149. Para estimular uma sadia relação entre o amor à pátria e uma cordial inserção na humanidade inteira, convém lembrar que a sociedade mundial não é o resultado da soma dos vários países, mas sim a própria comunhão que existe entre eles, a mútua inclusão que precede o aparecimento de todo o grupo particular. É neste entrelaçamento da comunhão universal que se integra cada grupo humano, e aí encontra a sua beleza. Assim, cada pessoa nascida num determinado contexto sabe que pertence a uma família maior, sem a qual não é possível ter uma compreensão plena de si mesma.
150. Esta abordagem exige, em última análise, que se aceite com alegria que nenhum povo, nenhuma cultura, nenhum indivíduo pode obter tudo de si mesmo. Os outros são, constitutivamente, necessários para a construção duma vida plena. A consciência do limite ou da exiguidade, longe de ser uma ameaça, torna-se a chave segundo a qual sonhar e elaborar um projeto comum. Com efeito, «o homem é o ser fronteiriço que não tem qualquer fronteira».[130]
A partir da própria região
151. Graças ao intercâmbio regional, a partir do qual os países mais frágeis se abrem ao mundo inteiro, é possível fazer com que as particularidades não se diluam na universalidade. Uma adequada e autêntica abertura ao mundo pressupõe a capacidade de se abrir ao vizinho, numa família de nações. A integração cultural, económica e política com os povos vizinhos deve ser acompanhada por um processo educativo que promova o valor do amor ao vizinho, primeiro exercício indispensável para se conseguir uma sadia integração universal.

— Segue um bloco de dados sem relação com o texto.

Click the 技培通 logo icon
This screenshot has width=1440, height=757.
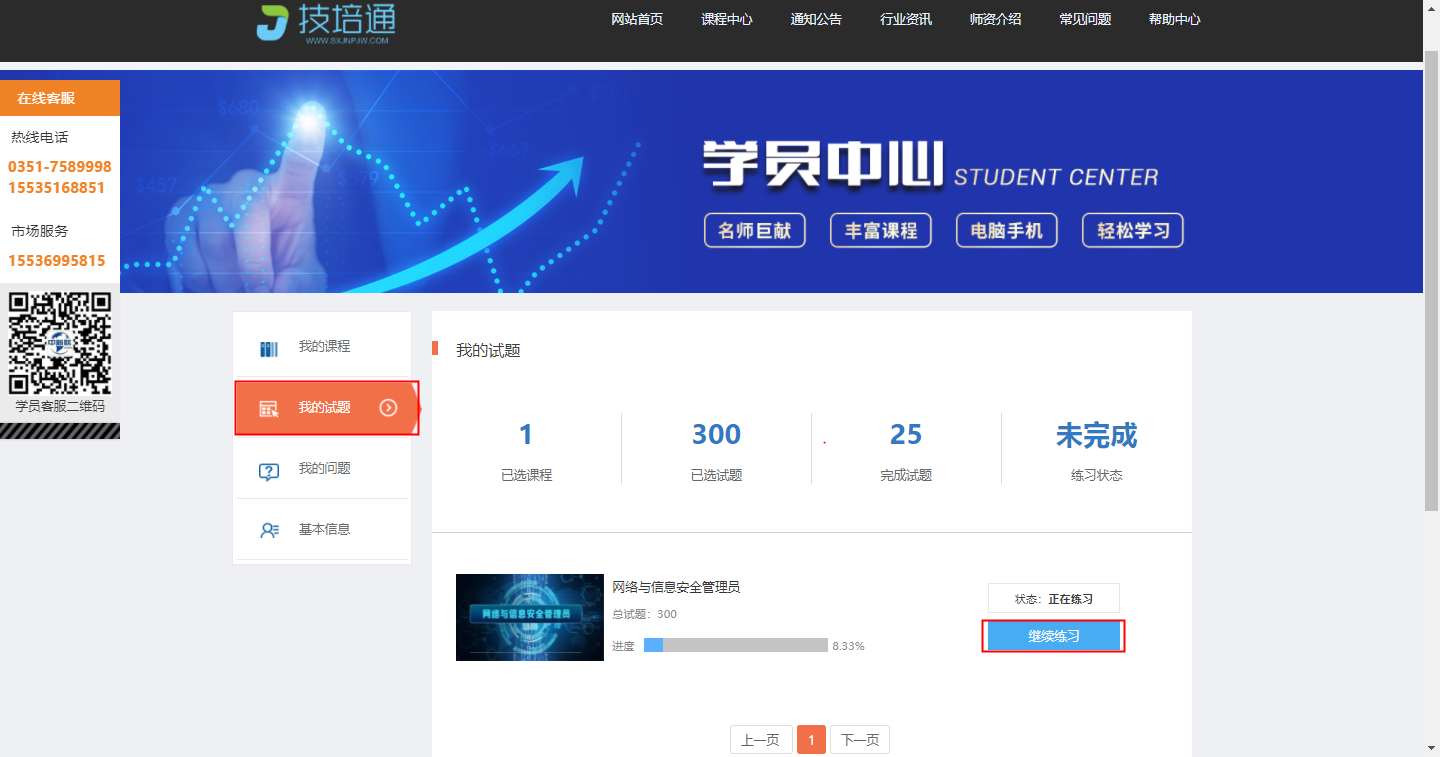(x=272, y=21)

152. Nalguns bairros populares, vive-se ainda aquele espírito de «vizinhança» segundo o qual cada um sente espontaneamente o dever de acompanhar e ajudar o vizinho. Nos lugares que conservam tais valores comunitários, as relações de proximidade são marcadas pela gratuitidade, solidariedade e reciprocidade, partindo do sentido de um «nós» do bairro.[131] Oxalá fosse possível viver isto também entre países vizinhos, com a capacidade de construir uma vizinhança cordial entre os seus povos. Mas as visões individualistas traduzem-se nas relações entre países. O risco de viver acautelando-nos uns dos outros, vendo os outros como concorrentes ou inimigos perigosos, é transferido para o relacionamento com os povos da região. Talvez tenhamos sido educados neste medo e nesta desconfiança.

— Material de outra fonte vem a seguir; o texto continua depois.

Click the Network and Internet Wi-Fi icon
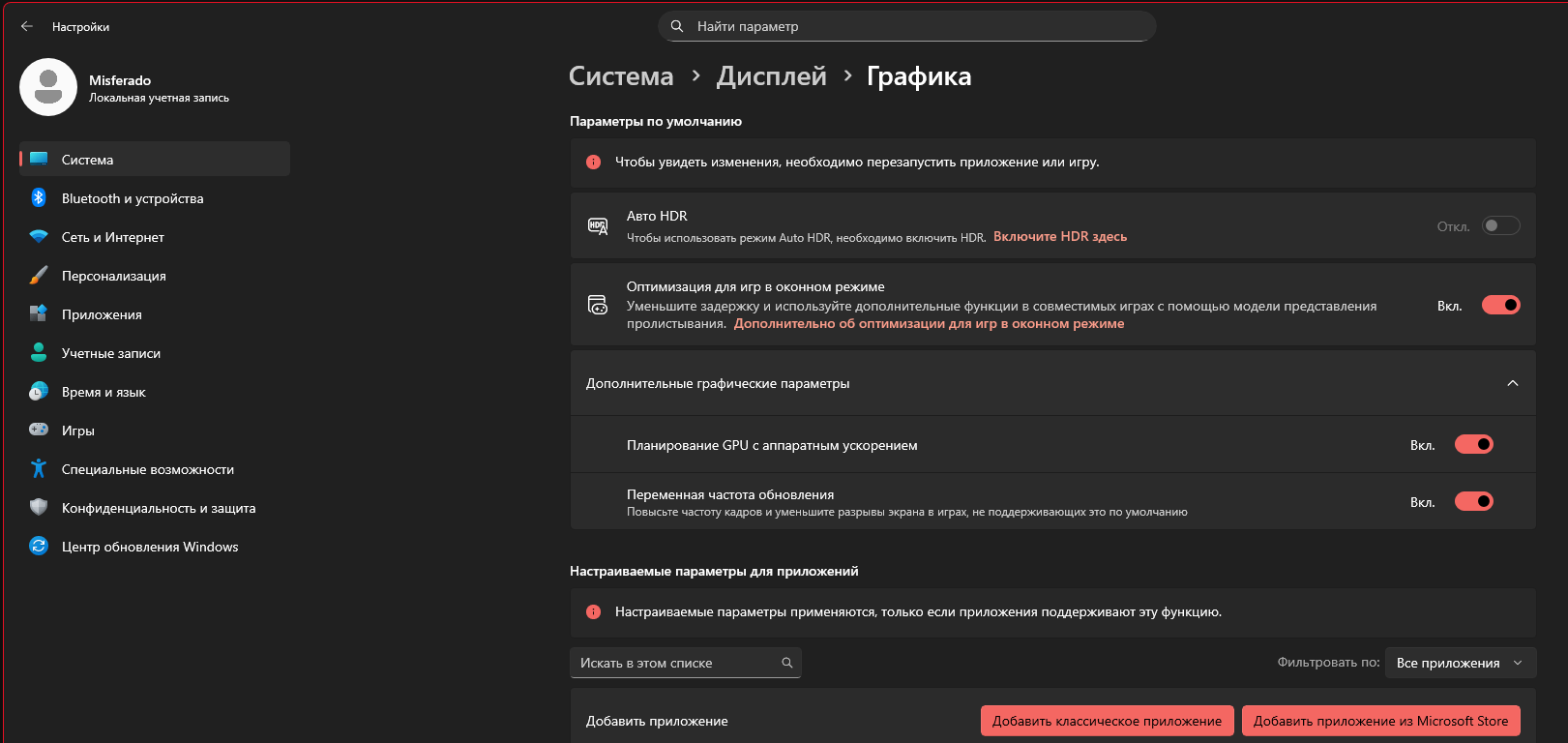Screen dimensions: 1568x743 point(39,237)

153. Existem países poderosos e empresas grandes que lucram com este isolamento e preferem negociar com cada país separadamente. Entretanto, para os países pequenos ou pobres, abre-se a possibilidade de alcançar acordos regionais com os seus vizinhos, que lhes permitam negociar em bloco evitando tornar-se segmentos marginais e dependentes das grandes potências. Hoje nenhum Estado nacional isolado é capaz de garantir o bem comum da própria população.
Capítulo V
A MELHOR POLÍTICA
154. Para se tornar possível o desenvolvimento duma comunidade mundial capaz de realizar a fraternidade a partir de povos e nações que vivam a amizade social, é necessária a política melhor, a política colocada ao serviço do verdadeiro bem comum. Mas hoje, infelizmente, muitas vezes a política assume formas que dificultam o caminho para um mundo diferente.
Populismos e liberalismos
155. O desprezo pelos vulneráveis pode esconder-se em formas populistas que, demagogicamente, se servem deles para os seus fins, ou em formas liberais ao serviço dos interesses económicos dos poderosos. Em ambos os casos, é palpável a dificuldade de pensar num mundo aberto onde haja lugar para todos, que inclua os mais frágeis e respeite as diferentes culturas.
Popular ou populista
156. Nos últimos anos, os termos «populismo» e «populista» invadiram os meios de comunicação e a linguagem em geral, perdendo assim o valor que poderiam conter para compor uma das polaridades da sociedade dividida. Chegou-se ao ponto de pretender classificar os indivíduos, os grupos, as sociedades e os governos a partir da divisão binária «populista» ou «não populista». Já não é possível que alguém manifeste a sua opinião sobre um tema qualquer, sem tentarem classificá-lo num desses dois polos: umas vezes para o desacreditar injustamente, outras para o exaltar desmedidamente.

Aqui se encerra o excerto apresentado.